18
Mayıs
2024
Cumartesi
EKONOMİ

Bankanızı iyi seçin

Bankalara el konma dönemi bitiyor, iflas dönemi başlıyor. Batan bankada parası olana sadece sigorta kapsamında olan 50 milyar lira ödenecek.

Bankacılık Düzenleme ve Denetleme Kurumu tarafından hazırlanan Finansal Hizmetler Kanunu Tasarısı Başbakan Yardımcısı Abdüllatif Şener’e sunuldu. Taslakta en çok dikkati çeken nokta bundan sonra ödeme güçlüğü çeken bankaların TMSF’ye devredilmeyeceği hükmü oldu.

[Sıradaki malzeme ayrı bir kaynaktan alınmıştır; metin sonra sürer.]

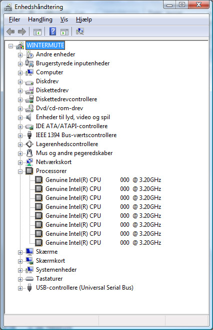Select Mus og andre pegeredskaber

click(x=75, y=153)
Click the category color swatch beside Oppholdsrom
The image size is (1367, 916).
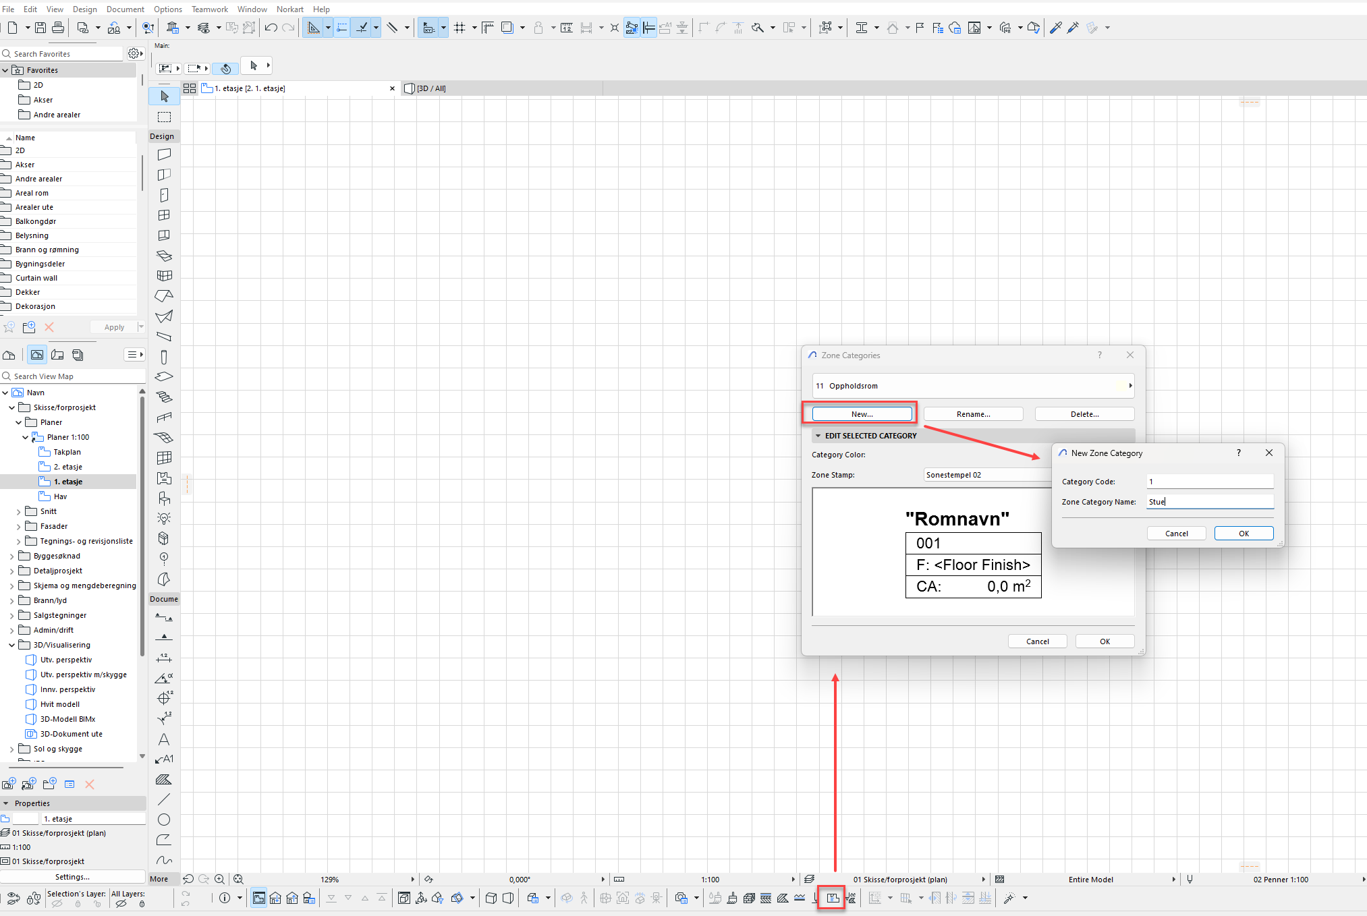click(x=1120, y=386)
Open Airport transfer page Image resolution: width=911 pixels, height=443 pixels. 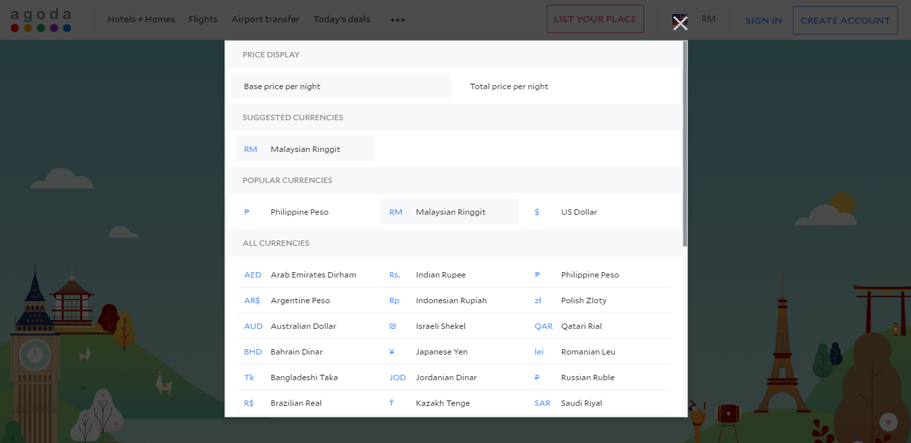tap(265, 20)
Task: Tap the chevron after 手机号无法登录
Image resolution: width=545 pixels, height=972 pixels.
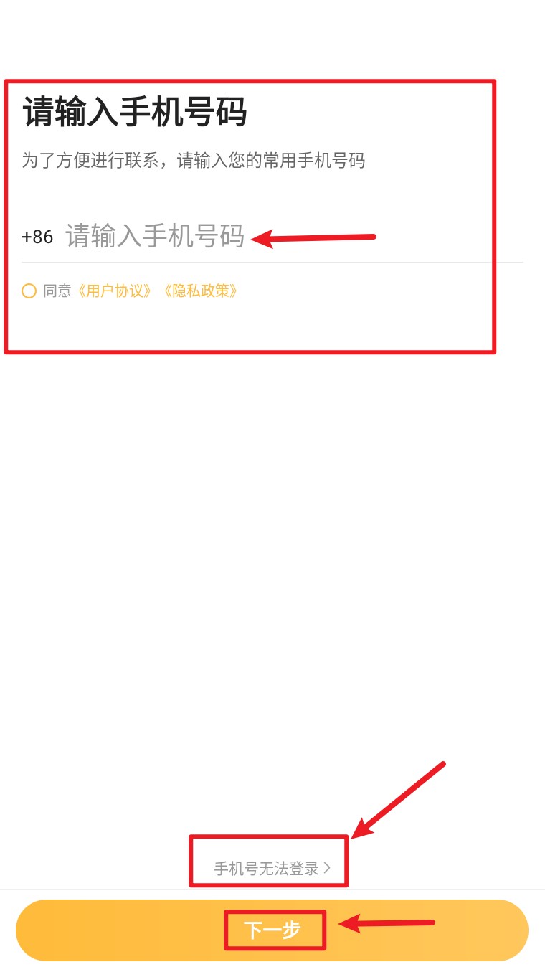Action: [x=327, y=868]
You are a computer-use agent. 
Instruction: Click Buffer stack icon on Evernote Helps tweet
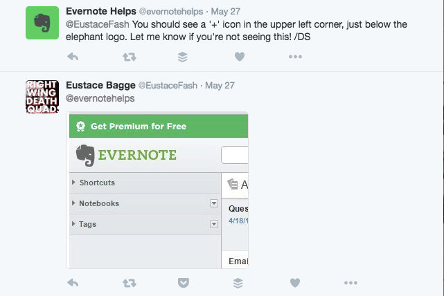183,57
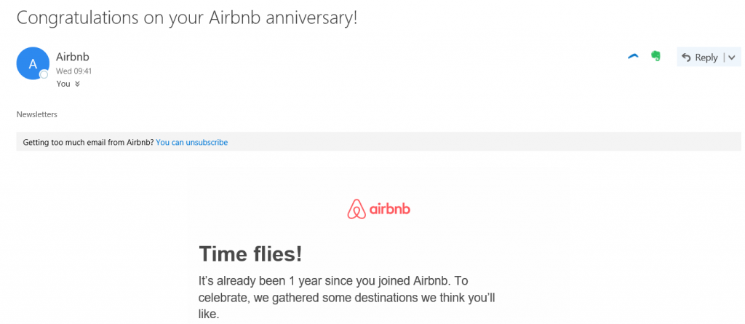Click the Airbnb Bélo logo symbol
Viewport: 745px width, 324px height.
click(356, 210)
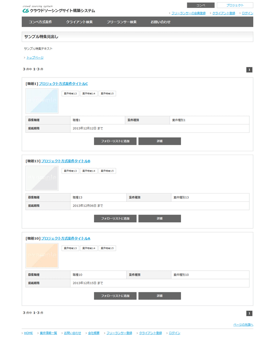The image size is (275, 338).
Task: Switch to the プロジェクト tab
Action: (x=235, y=5)
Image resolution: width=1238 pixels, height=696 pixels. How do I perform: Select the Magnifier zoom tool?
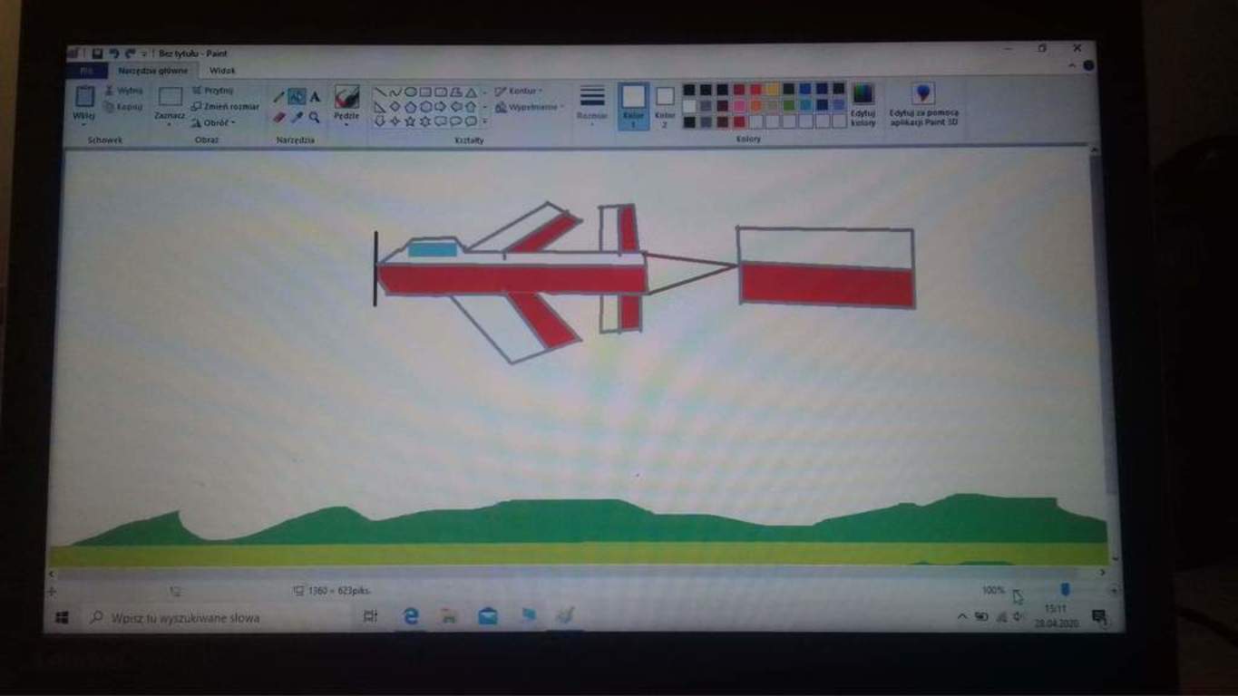point(314,117)
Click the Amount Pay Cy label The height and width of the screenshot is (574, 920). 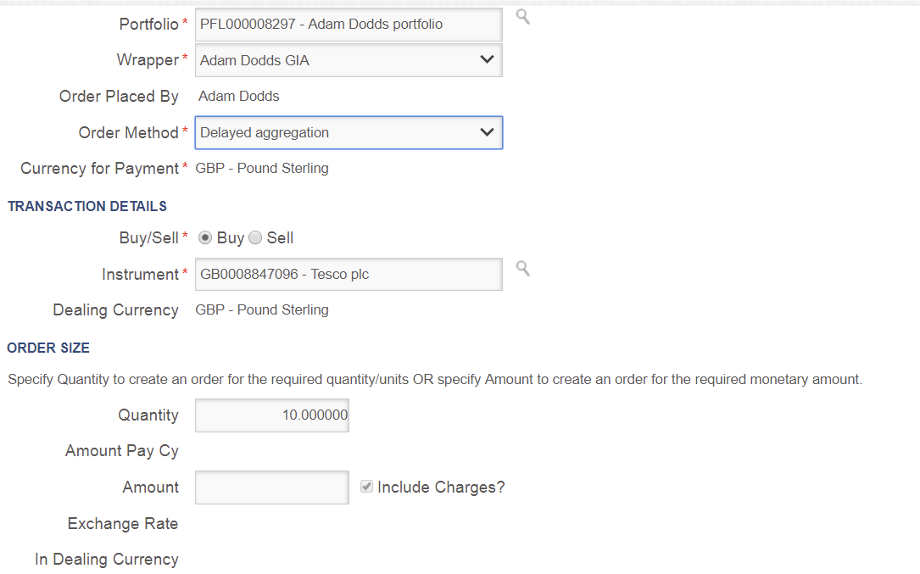pos(122,450)
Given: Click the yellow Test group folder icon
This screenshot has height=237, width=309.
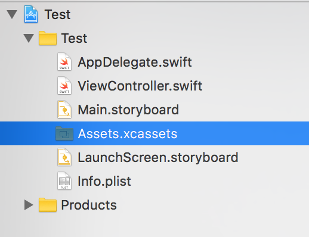Looking at the screenshot, I should pyautogui.click(x=48, y=38).
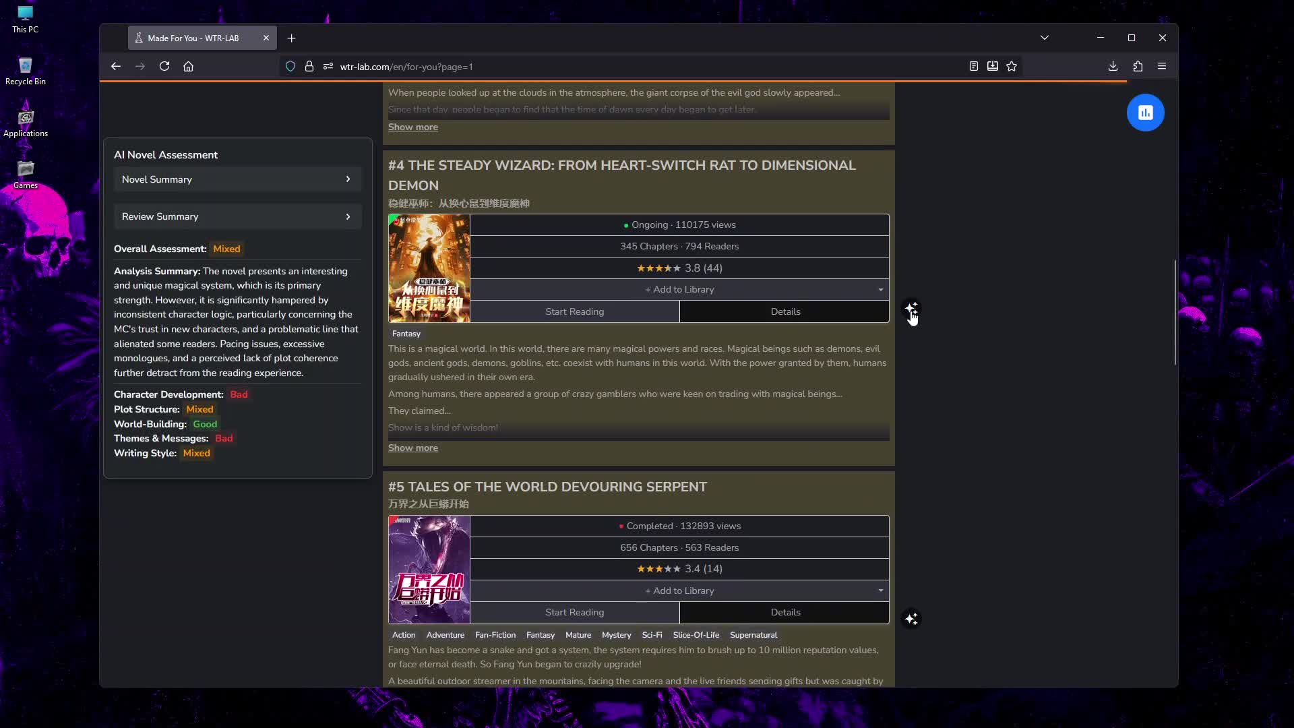Go to the browser home page icon
Viewport: 1294px width, 728px height.
(189, 66)
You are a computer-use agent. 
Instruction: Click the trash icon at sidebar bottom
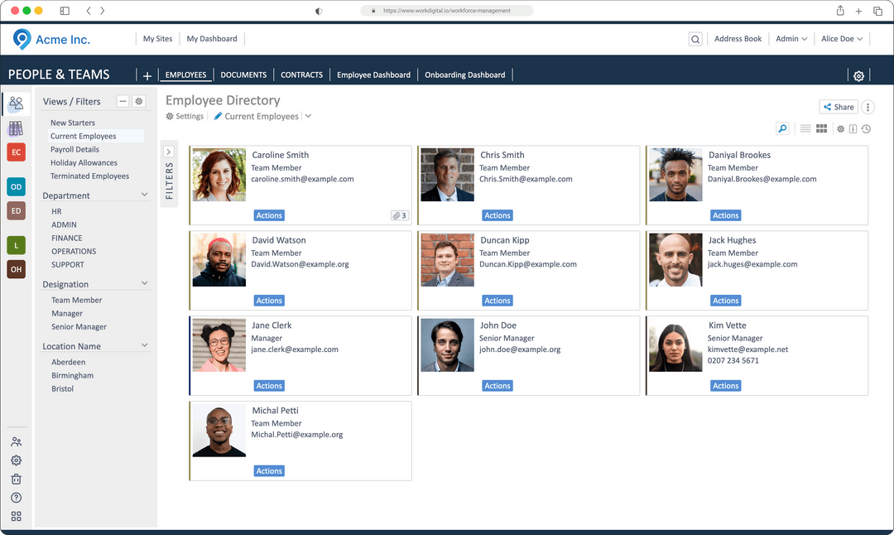pyautogui.click(x=16, y=479)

Halen uygulanan sisteme göre ödeme güçlüğü çeken ve finansal yapısı bozulan banka TMSF’ye devroluyor, bir devlet bankası olarak faaliyetine devam ediyordu. Ancak bundan sonra mali yapısı bozulan banka direkt tasfiye sürecine girecek. Sigorta fonu sadece daha önce belirlenen 50 milyar liralık mevduatı ödemekle yükümlü olacak. Kalan bakiyenin tahsili için mevduat sahibinin tasfiye sürecini beklemesi gerekecek.

Söz konusu değişiklik yasa tasarısının 64’üncü maddesinde şöyle özetlendi: "Mevduat bankalarının iflası halinde mevduat sahipleri Fon’un imtiyazlı alacaklarından sonra gelmek üzere sigortaya tabii olmayan kısım için 2004 sayılı İcra ve İflas Kanunu’nun 206’ncı maddesindeki 3. sıra anlamında imtiyazlı alacaklılardır."

"Nasılsa TMSF var’ denilmeyecek
Söz konusu uygulama kısmen İmar Bankası’nda uygulanmıştı. İmar Bankası Fon’a devredilmemiş, tasfiye sürecine girmişti. Ancak burada devlet bir yasa ile mevduatın tamamını güvence altına almıştı. Bundan sonra bankada parası olanların bankasını seçerken daha dikkatli olması, "Nasılsa TMSF var" diyerek en yüksek faizi veren bankaya yönelmemesi önem kazanacak.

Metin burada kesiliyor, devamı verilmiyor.